Uh-oh.  Is it rabbit season again?

But no, I'm the writer of this story.  I may be only seven years old, but I’ve had it with this murderous universe these poor rabbits find themselves in.  I know how to fix things.   

When they awoke they were in a strange place.  “it's a house” said father rabbit. A little human girl arrives and gives them all the feed and water they wanted. 

They are saved!  No more living in the wild wilderness of the outside world.  No more rabbit season, guns, hunting.  No more dead, missing or wounded children and parents.

They were very happy to be with the little girl, I write on the last page, and they lived happily ever after.  THE END.

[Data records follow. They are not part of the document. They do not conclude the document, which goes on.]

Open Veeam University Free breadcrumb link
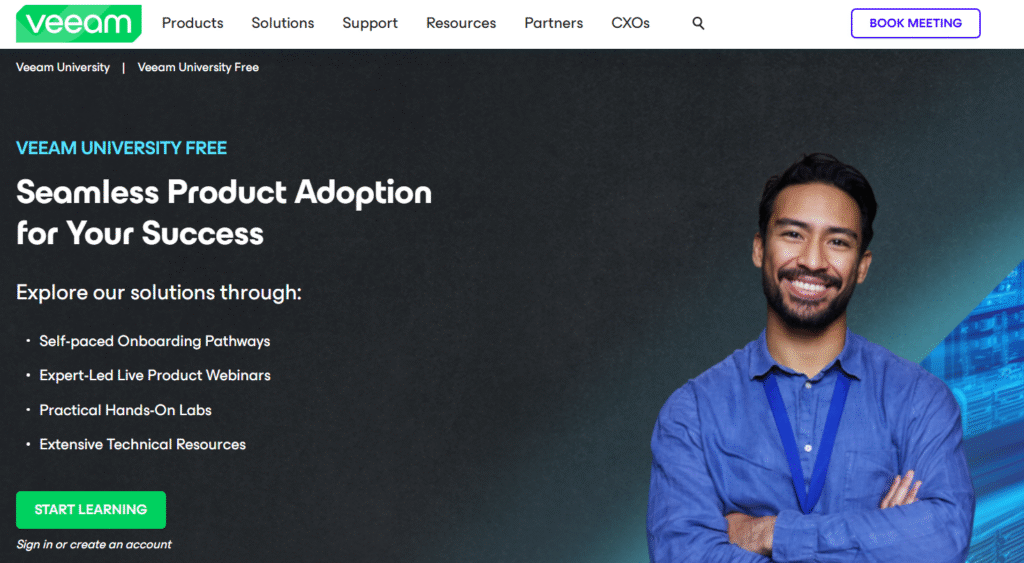The image size is (1024, 563). click(198, 67)
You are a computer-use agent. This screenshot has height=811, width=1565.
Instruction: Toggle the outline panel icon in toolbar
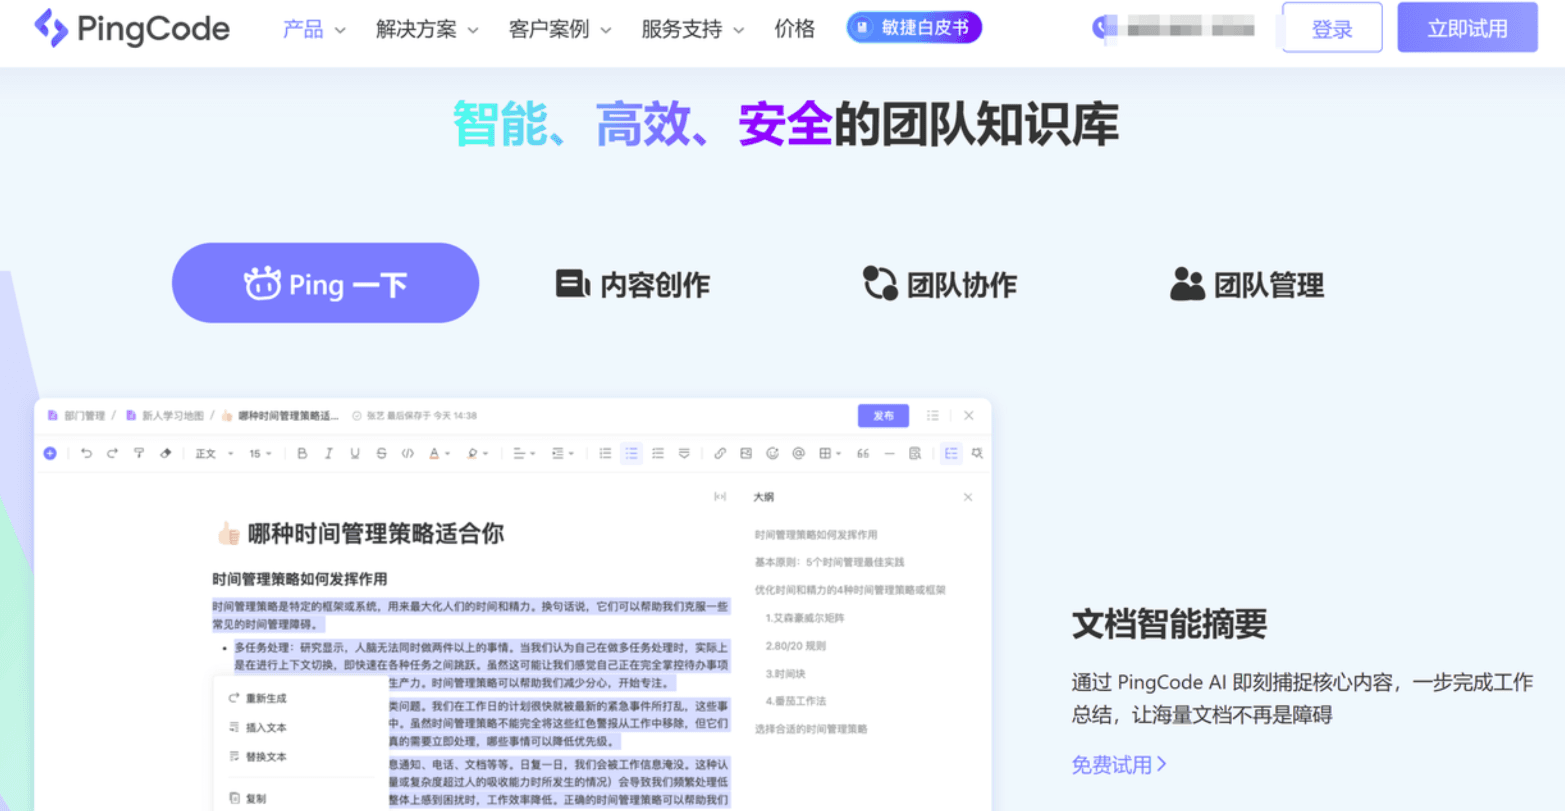[x=951, y=454]
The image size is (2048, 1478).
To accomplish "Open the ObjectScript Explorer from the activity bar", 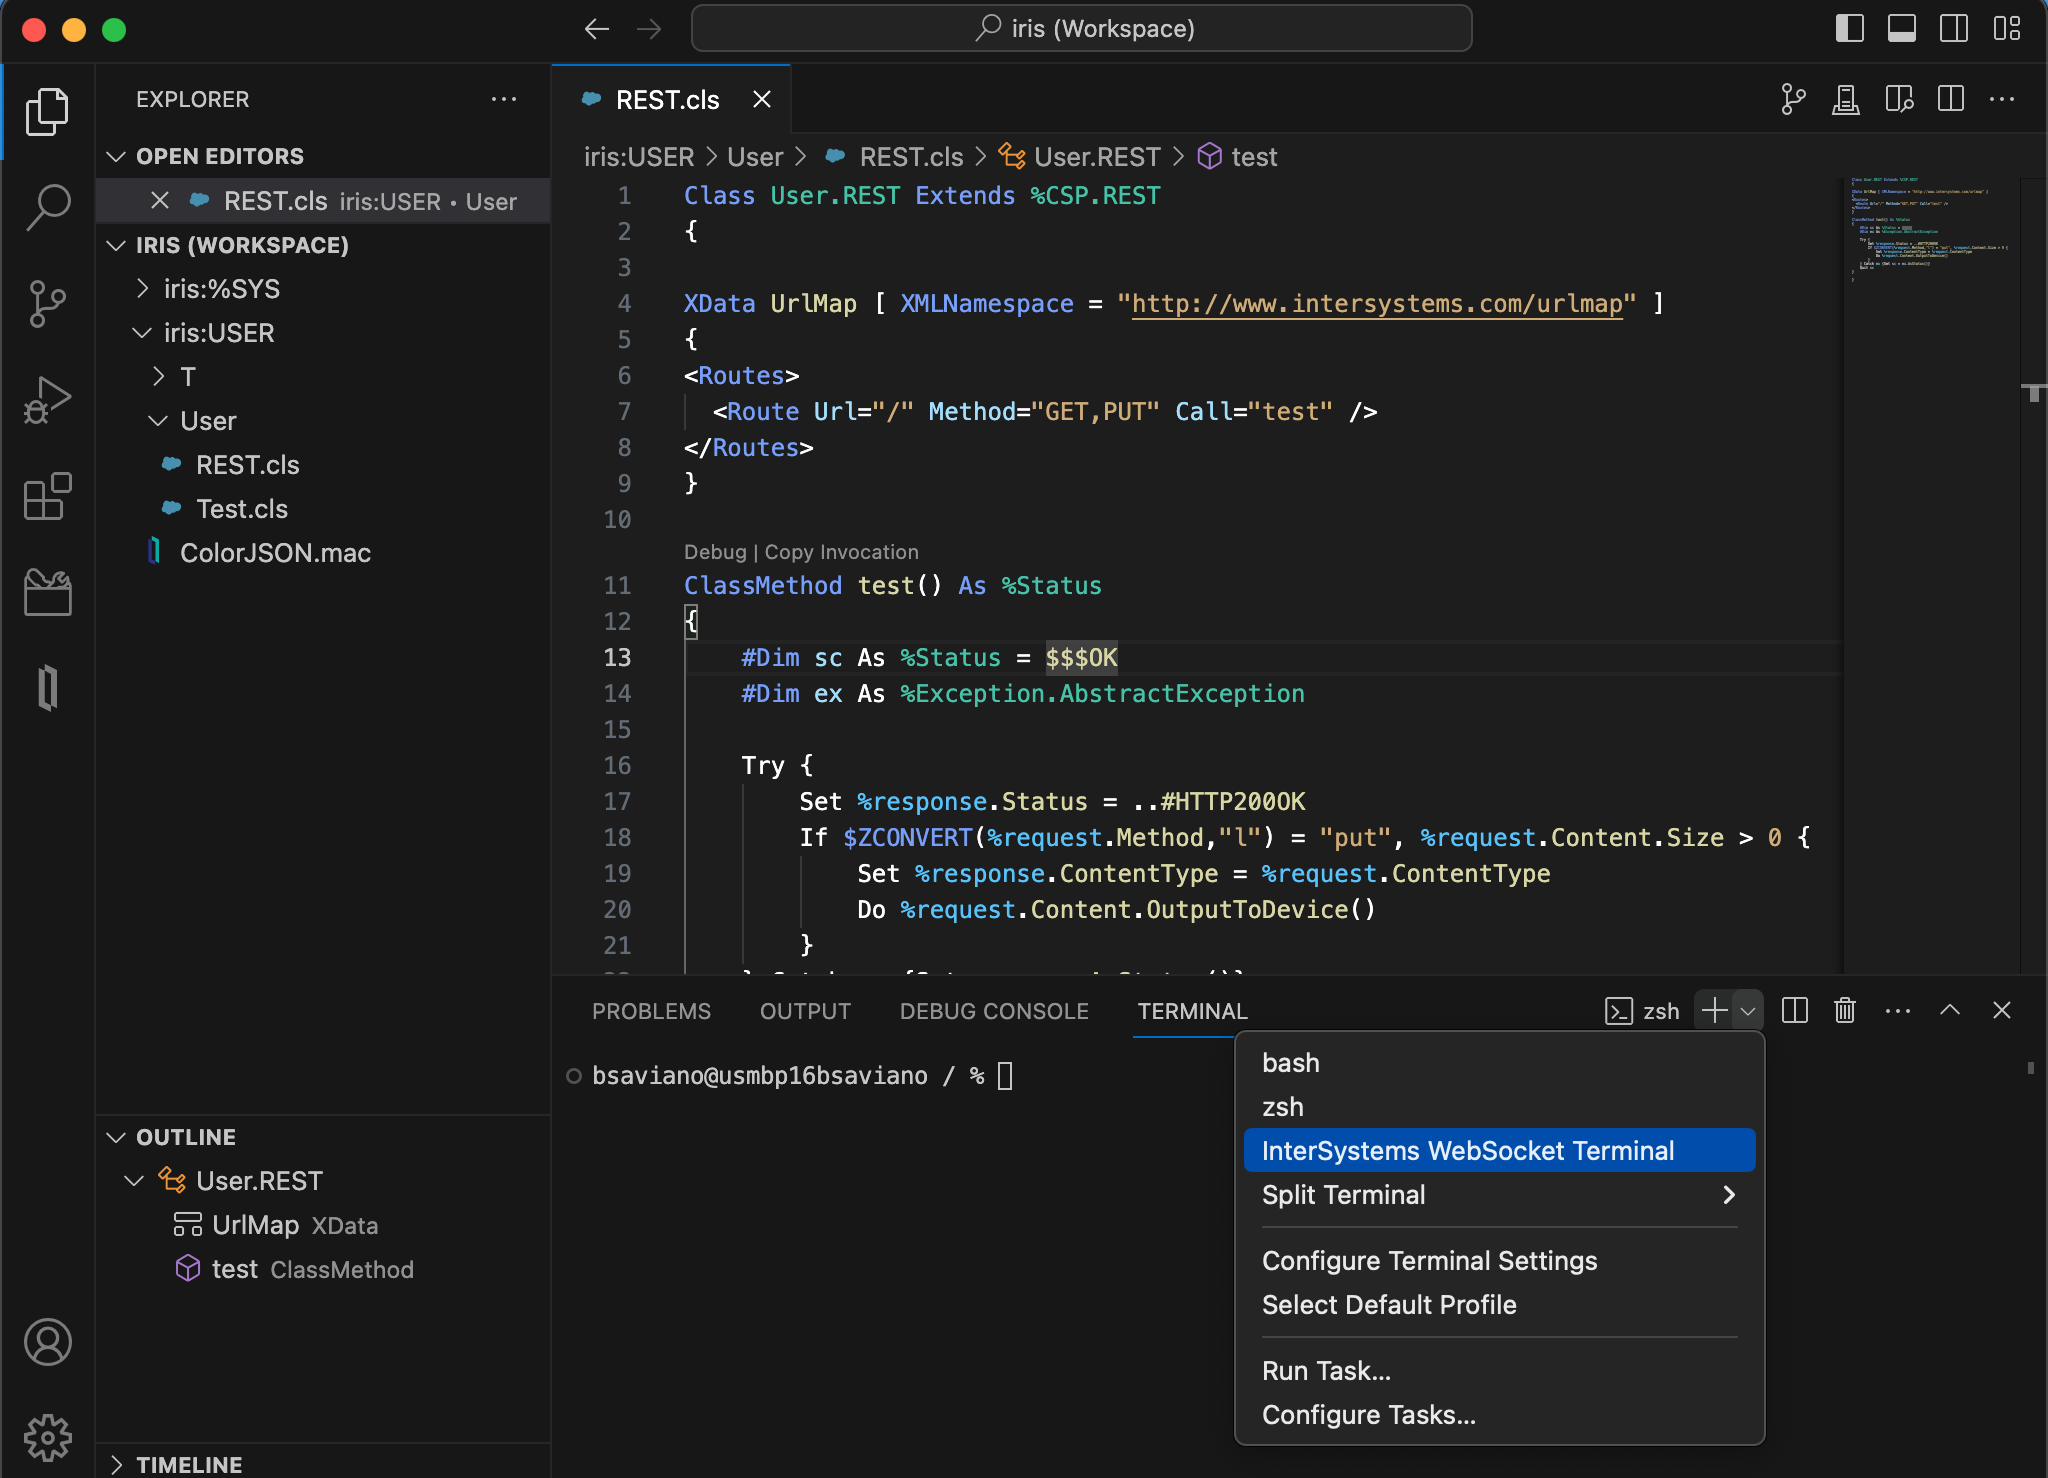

This story marks the first time I ever used written words to save myself.  This story marks the first time I wrote down what had happened to me, and how much I wanted to be rescued. 

Forty-four years later, I finger these yellowing pages, the faded pencil on blue lines, the bright green yarn stitching the pages into my first book.  I have to smile.  There is no manly prince galloping up on his horse.  Father rabbit does not slay the rabbit hunters or lead his family to safety.  Mother rabbit does not sacrifice herself for the sake of her children, or if she does, it doesn’t work. 

No. 

As the author of this story, I’m seven years old, but I already know about genocide, abandonment, disappeared parents, hunger, hiding, tough love and a deep craving for home.  I’m seven years old and already I know how to trade independence for domesticity, wildness for the assurance of food, water and a nice cage (a temporary solution that will give me some serious issues with men and marriage later in life).

I’m seven years old.  My father, descendent of indigenous peoples ruthlessly diminished from one million to a few thousand, lives in a distant place called San Quentin not far from the missions that incarcerated our ancestors.  My four sisters from his first marriage have dropped off the face of the earth, though I can recite all their names.  My mother-who-disappeared-for-a-year has eventually returned; I’m still watching her every move to make sure she doesn’t run off again.  My two older siblings from her first marriage have been left behind in a foster home in California.  Once a year, my mother sobs over photographs of the baby girl who died from neglect.  My step-father moves us from one ramshackle trailer to the next as he patches together part-time jobs.  We can’t always pay the electric bill or fill the propane tanks.  We eat a lot of rice, beans, and USDA commodity food from the food bank.  I bounce from school to school, always a little behind everyone else, never on the same page of the reader or arithmetic book.

Notice that my rabbits form and re-form nuclear families, name their babies, celebrate holidays and birthdays, yet the concept of formal education is never mentioned?  School is not a friendly force for good in my life.  Yet.

But I'm seven years old and I’ve just figured out something enormous:  the alphabet is my friend.  Spelling may be tricky, writing may cramp my hand and teachers insist that my pencil grip is all wrong, but the alphabet makes me powerful in ways nothing else can.  Pencil and paper are my tools.  Words are my weapons.

Looking back at this story, I see it:  that little girl is going to use this alphabet to write her own way out of civilization.